OBSERVAÇÃO: Em falta de provas materiais sobre a exatidão desta explicação, há que convir que ela é eminentemente racional e instrutiva, e como o Espírito que a deu é sempre caracterizado pela gravidade e alto alcance de suas comunicações, consideramos esta como tendo todos os caracteres da probabilidade.

A nova posição de Kommissaroff é um efeito muito escorregadio para ele, e seu futuro depende da maneira pela qual suportará essa prova, cem vezes mais perigosa que as desgraças materiais às quais a gente se resigna à força, ao passo que é bem mais difícil resistir às tentações do orgulho e da opulência. Que força ele não hauriria do conhecimento do Espiritismo e das verdades que ele ensina!

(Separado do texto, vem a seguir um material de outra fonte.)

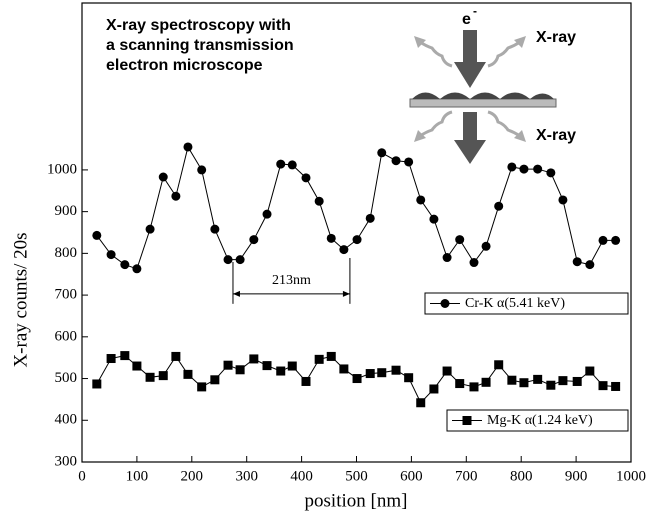 This screenshot has width=653, height=514. Describe the element at coordinates (66, 295) in the screenshot. I see `y-tick-label: 700` at that location.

Mas, como pudemos notar, as vistas da Providência não se detêm nesse moço. Submetendo-se a sua prova, e pelo próprio fato da prova, ele pode, pelo encadeamento das circunstâncias, tornar-se um elemento de progresso para o seu país, ajudando na destruição dos preconceitos de casta. Assim, tudo se liga no mundo, pelo concurso das forças inteligentes que o dirigem. Nada é inútil, e as coisas aparentemente menores podem conduzir aos maiores resultados, e isto sem derrogar as leis da Natureza. Se pudéssemos ver o mecanismo que nos ocultam a nossa natureza material e a nossa inferioridade, de que admiração não seríamos tomados! Mas se não podemos vê-lo, o Espiritismo, revelando as suas leis, no-lo faz compreensível pelo pensamento, e é assim que ele nos eleva, aumenta a nossa fé e a nossa confiança em Deus, e que combate vitoriosamente a incredulidade.